[Start of Attachment]

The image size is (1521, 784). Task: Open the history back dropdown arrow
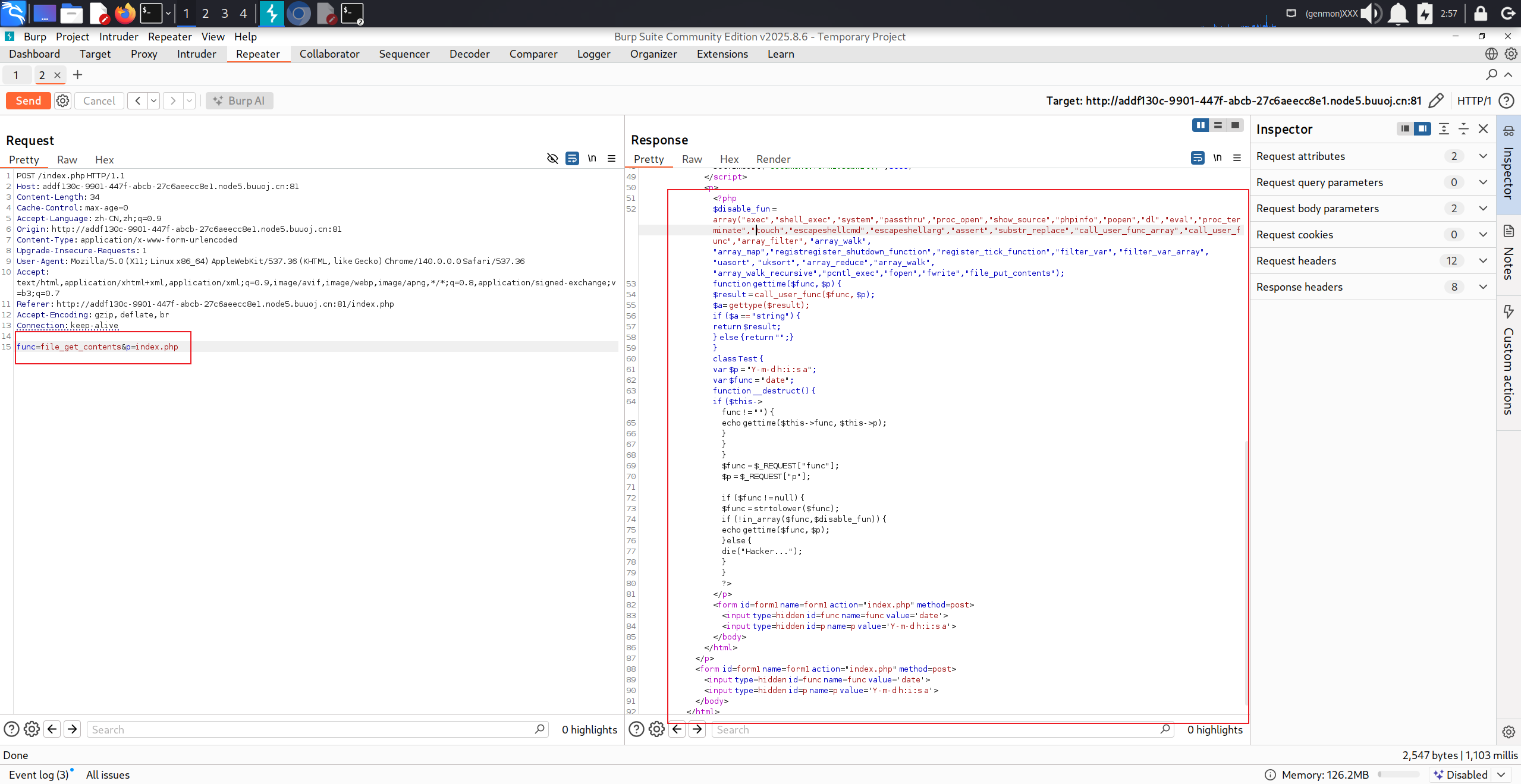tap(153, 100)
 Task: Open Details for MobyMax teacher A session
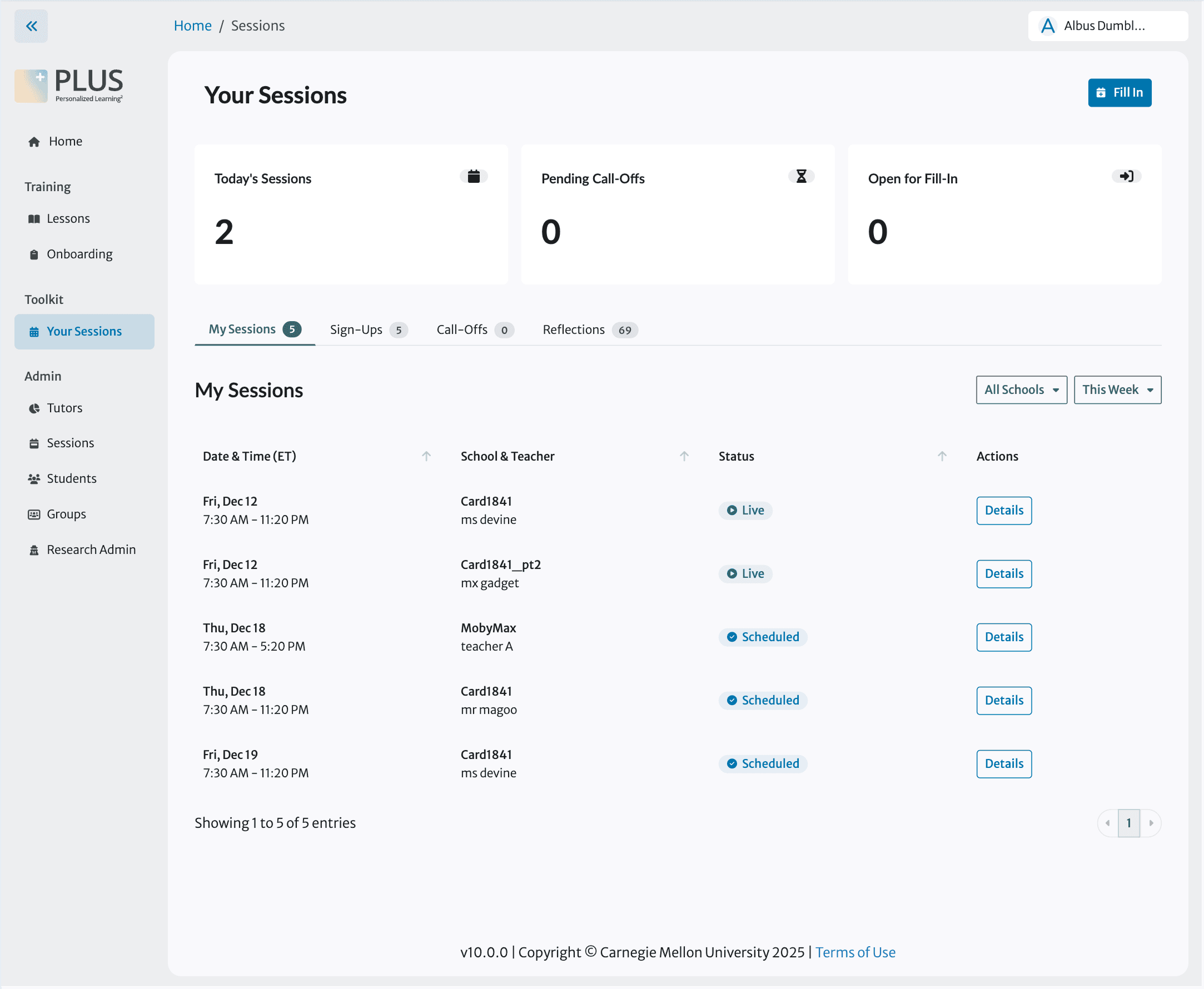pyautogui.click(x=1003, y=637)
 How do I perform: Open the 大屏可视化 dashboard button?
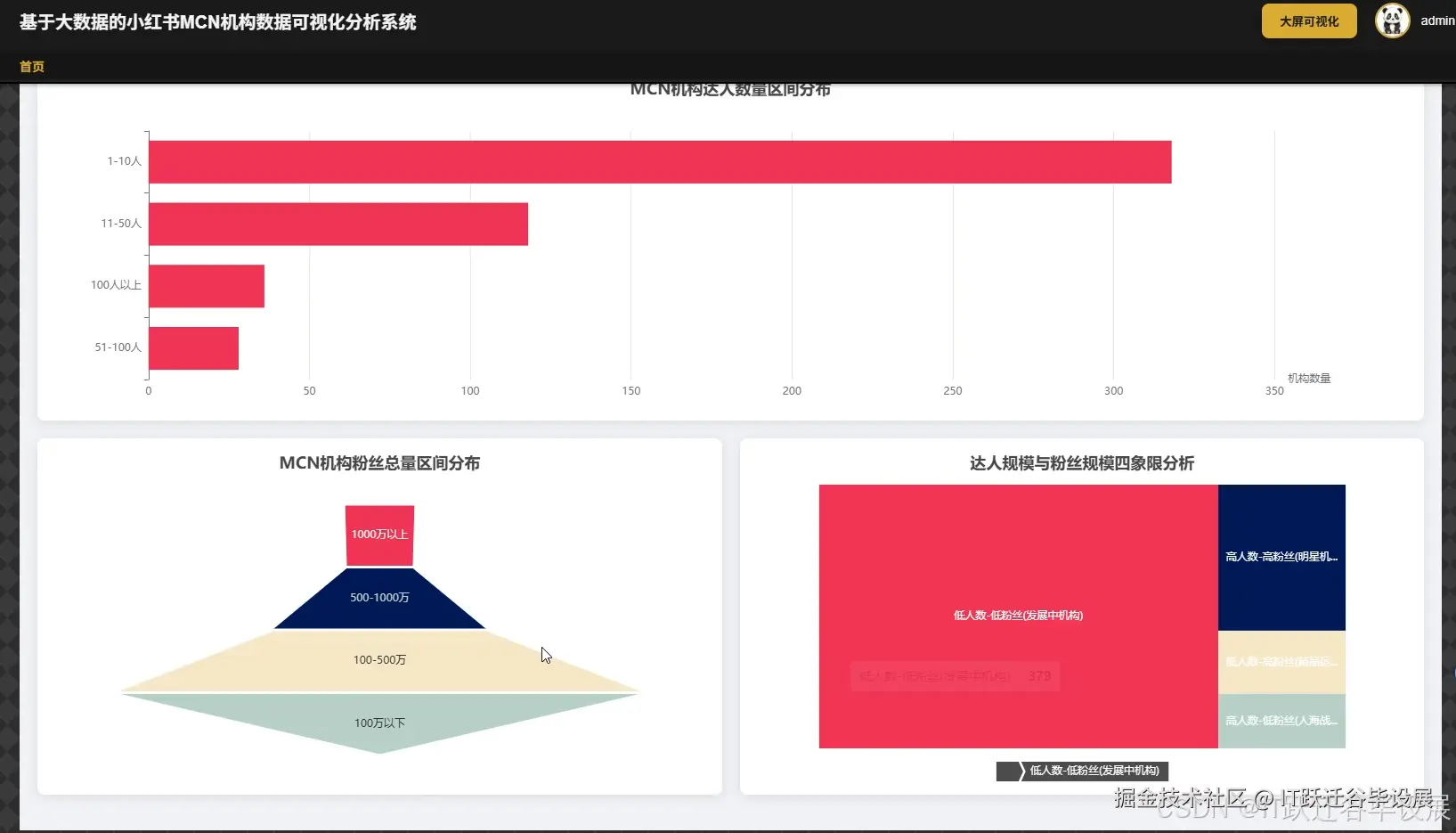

[End of Attachment]

THE PROBLEM:
Could you output every record above exactly as it appears, without the pictures?

REPLY TO THE TASK:
The image size is (1521, 784). Task: Open the history back dropdown arrow
tap(153, 100)
 Task: Open Details for MobyMax teacher A session
pyautogui.click(x=1003, y=637)
 How do I perform: Open the 大屏可视化 dashboard button?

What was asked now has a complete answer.